* [INSTRUCTIONS FOR THE TASK] Reproduce only the lines starting with the one that contains "The image size is (2576, 1331)." and going on through the one that contains "Action: (111, 1038)", requests included, and add -77 to every number in the answer coordinates.

===

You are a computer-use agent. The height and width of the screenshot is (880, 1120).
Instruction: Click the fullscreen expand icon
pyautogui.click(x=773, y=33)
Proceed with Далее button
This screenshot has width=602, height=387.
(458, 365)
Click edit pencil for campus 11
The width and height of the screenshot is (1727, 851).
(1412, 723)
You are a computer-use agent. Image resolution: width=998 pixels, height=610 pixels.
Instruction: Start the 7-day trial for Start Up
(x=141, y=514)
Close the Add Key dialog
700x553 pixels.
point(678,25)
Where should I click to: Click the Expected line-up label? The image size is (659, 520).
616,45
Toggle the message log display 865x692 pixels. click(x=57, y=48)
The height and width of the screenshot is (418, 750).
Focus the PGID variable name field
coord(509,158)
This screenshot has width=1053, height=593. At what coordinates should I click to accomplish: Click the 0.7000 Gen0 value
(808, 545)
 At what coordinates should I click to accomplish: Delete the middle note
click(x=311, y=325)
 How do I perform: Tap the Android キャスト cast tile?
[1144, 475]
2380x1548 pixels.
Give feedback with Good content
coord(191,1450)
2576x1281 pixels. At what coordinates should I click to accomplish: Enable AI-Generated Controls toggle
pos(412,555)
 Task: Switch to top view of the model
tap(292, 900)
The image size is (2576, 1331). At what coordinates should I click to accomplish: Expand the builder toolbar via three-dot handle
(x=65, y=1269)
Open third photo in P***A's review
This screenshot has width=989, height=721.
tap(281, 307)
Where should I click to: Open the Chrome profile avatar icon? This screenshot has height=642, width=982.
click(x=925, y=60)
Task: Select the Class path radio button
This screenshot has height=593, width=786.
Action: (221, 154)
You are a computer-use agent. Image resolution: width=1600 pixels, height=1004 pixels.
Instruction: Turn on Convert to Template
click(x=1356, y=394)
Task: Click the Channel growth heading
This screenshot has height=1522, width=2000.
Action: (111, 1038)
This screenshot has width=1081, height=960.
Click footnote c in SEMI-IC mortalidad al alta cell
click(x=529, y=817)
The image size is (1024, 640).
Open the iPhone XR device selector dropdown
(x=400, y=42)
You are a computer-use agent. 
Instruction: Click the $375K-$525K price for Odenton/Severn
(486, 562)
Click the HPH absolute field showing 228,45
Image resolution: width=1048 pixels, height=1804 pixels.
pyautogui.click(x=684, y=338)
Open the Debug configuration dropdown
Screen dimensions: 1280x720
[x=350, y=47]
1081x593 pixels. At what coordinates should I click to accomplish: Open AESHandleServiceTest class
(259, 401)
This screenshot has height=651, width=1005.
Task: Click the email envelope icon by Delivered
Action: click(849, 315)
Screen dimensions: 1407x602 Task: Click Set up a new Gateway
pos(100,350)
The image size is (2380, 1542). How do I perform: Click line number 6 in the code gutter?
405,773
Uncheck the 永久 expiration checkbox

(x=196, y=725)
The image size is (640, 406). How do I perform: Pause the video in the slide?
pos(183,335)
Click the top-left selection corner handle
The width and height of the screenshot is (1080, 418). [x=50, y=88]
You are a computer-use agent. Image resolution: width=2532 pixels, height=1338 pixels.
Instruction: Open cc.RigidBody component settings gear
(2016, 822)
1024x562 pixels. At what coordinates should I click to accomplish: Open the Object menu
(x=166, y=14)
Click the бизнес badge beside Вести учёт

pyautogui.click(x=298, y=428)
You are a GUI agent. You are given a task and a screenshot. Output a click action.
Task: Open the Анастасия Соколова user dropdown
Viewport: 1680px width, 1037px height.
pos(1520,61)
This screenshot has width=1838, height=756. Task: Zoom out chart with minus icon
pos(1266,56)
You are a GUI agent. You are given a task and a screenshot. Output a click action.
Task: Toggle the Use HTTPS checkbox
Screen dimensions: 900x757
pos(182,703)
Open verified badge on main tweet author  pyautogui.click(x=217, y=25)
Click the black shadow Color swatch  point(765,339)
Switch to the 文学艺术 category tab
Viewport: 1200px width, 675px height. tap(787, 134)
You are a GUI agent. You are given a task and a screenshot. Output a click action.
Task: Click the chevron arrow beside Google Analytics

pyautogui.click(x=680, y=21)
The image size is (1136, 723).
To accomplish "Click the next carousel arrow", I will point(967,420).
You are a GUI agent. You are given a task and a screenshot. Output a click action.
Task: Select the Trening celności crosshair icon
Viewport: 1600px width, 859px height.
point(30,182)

===

* [CORRECT RESULT]
The image size is (2576, 1331). At what coordinates should I click to accomplish: Expand the builder toolbar via three-dot handle
(x=-12, y=1192)
Open third photo in P***A's review
This screenshot has width=989, height=721.
tap(204, 230)
Where should I click to: Open the Chrome profile avatar icon? This screenshot has height=642, width=982.
click(x=848, y=-17)
Task: Select the Class path radio button
This screenshot has height=593, width=786.
Action: (144, 77)
You are a computer-use agent. Image resolution: width=1600 pixels, height=1004 pixels.
Instruction: Turn on Convert to Template
click(x=1279, y=317)
Task: Click the Channel growth heading
This screenshot has height=1522, width=2000.
Action: (34, 961)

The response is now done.